Nov
28th
Wed
28th
What public speaking taught me about writing
All public speakers start badly – but they improve fast because the feedback is so rich. You see the smiles or hear the snores. Writers are presenters – but you present your ideas on a page instead of using sound and pictures. Here’s what you can learn from public speakers.
- You’re always selling something. Even if you’re not looking for payment, any presentation exists to change the listener – to sell them a particular idea or course of action, or to empower them to do something. What actions do you want the reader to take? Why tell them anything that doesn’t increase the chances of taking those actions?
- Talk to the listener. When you’re presenting, they’re right there in front of you – so you look them in the eye at talk TO THEM. Writing just means that you and the listener don’t need to be in the same room at the same time. That’s magic. Look them in the eye and talk to them anyway.
- Hold attention. When you’re giving a presentation, you can tell if what you’re saying is boring the listener – so you hurry through it or skip it completely. Are there sections in your chapter that will bore the reader? Why are they there? Drop them. If they’re not paying attention then they’re not taking it in anyway.

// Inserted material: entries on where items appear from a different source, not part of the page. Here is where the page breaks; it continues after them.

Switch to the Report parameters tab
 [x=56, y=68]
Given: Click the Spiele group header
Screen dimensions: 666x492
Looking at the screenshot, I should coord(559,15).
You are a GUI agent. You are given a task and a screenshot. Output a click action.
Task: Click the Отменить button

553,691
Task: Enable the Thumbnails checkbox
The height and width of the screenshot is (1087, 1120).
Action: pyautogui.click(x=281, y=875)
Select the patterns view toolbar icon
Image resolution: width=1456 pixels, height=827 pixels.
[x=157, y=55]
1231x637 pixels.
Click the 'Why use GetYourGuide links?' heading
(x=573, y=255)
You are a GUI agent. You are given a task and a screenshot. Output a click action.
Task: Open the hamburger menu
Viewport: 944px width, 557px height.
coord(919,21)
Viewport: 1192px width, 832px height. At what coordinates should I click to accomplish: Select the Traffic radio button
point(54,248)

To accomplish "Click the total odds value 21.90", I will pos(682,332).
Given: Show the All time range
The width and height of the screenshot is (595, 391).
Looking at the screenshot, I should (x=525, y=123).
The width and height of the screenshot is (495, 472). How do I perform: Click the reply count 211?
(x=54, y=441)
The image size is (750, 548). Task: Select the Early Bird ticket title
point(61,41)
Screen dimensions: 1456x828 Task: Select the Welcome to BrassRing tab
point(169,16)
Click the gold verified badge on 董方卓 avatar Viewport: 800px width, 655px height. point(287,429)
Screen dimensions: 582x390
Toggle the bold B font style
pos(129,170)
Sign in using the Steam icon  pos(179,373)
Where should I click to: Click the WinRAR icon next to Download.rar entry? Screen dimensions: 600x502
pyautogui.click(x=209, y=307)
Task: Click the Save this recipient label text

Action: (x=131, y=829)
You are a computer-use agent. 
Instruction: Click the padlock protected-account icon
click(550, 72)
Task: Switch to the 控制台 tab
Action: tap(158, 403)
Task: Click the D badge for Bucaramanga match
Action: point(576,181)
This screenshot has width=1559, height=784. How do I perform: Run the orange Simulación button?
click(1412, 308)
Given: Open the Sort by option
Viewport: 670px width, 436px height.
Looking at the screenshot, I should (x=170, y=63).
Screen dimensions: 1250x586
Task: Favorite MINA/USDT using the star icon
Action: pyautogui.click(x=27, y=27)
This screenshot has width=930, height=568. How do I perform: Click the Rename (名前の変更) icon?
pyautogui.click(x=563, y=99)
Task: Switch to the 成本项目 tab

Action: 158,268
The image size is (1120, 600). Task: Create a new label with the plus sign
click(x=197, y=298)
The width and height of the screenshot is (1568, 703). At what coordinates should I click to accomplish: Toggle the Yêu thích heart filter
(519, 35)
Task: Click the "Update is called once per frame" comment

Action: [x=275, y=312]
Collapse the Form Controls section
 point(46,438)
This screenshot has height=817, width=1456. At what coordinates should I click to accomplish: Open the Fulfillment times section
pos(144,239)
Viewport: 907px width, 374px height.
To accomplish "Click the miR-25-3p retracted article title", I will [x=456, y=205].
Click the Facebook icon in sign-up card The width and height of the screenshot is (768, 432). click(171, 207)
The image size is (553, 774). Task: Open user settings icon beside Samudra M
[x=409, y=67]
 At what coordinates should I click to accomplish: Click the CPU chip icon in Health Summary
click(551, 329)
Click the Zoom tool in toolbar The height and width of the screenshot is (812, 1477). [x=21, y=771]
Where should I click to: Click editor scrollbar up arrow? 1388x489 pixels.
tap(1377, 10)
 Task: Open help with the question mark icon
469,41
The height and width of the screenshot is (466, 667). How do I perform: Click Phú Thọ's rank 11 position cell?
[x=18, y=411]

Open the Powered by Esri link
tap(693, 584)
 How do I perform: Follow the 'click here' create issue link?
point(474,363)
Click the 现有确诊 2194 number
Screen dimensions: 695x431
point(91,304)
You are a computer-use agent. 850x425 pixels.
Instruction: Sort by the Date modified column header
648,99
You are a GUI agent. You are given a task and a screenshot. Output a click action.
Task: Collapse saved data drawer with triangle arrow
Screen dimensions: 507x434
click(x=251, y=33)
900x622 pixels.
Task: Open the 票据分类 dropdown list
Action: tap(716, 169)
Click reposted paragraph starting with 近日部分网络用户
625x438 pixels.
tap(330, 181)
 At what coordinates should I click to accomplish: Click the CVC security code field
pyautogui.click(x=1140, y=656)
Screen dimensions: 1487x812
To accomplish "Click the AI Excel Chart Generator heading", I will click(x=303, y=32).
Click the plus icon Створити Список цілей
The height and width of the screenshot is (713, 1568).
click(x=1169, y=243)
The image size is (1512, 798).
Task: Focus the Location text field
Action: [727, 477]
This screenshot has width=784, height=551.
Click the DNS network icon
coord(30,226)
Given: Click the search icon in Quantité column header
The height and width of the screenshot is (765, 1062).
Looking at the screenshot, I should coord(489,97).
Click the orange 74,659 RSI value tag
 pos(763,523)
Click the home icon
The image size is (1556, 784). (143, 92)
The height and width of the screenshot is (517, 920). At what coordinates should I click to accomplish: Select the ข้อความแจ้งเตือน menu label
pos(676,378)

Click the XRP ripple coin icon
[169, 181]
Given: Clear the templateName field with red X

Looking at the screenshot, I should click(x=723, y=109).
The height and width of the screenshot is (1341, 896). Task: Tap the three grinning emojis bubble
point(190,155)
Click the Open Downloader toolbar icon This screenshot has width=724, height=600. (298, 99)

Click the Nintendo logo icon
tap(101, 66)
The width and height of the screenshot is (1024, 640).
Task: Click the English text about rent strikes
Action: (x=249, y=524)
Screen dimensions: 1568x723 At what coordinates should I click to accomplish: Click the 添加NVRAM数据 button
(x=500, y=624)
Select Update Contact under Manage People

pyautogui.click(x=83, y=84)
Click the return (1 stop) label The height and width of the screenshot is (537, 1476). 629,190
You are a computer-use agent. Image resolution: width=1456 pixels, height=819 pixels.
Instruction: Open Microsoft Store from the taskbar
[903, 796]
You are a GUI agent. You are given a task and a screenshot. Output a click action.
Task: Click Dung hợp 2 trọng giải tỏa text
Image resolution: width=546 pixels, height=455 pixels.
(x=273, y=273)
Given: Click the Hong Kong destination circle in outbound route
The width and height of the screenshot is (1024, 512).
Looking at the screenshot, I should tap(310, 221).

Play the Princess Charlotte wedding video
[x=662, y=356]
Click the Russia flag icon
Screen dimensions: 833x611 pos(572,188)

- Structure is sequence. If you have a chapter outline that has lots of nested headings of varying hierarchy then you’re kidding yourself. Books work from start to finish, and in most cases people expect a logical sequence not a deep structure. Presentations work from beginning to end – and each idea needs to logically follow the previous one. You group related ideas together – but hierarchy goes out of the window.
- Be visual. Good Powerpoints use vivid images to convey ideas. If you’re talking about traffic to a blog, you might post a picture of busy traffic in New York. You can use images in writing – you paint the picture with words. What image do you want people to have in their heads when they read this? You can use real pictures too, of course.
- Keep the words simple. Long words and sentences are hard to say out loud. The sort of words we use when we talk are simple and straightforward. Writing is better with those words too. When you write, think about how it would sound out loud? Snoozeworthy? Rewrite.
- All that matters is between the listener’s ears. A presentation is just noises and perhaps light projected on the screen. As soon as you sit down, the presentation ceases to exist. The noise and light don’t matter – what matters is what’s going on between the reader’s ears as they listen, and how they’ve changed by the end. Same with books – what’s on the page doesn’t matter, it’s what’s in the reader’s head that counts.
- Examples illustrate complex ideas. When you are trying to explain complex ideas out loud, you keep providing examples and comparisons until it “clicks” with the reader. “Look at it like this…”, “Imagine that…”, “Let’s say that…”. In writing, we try to define complex ideas, and the definition ends up complex. Find simple examples and comparisons that illustrate complex ideas and concepts.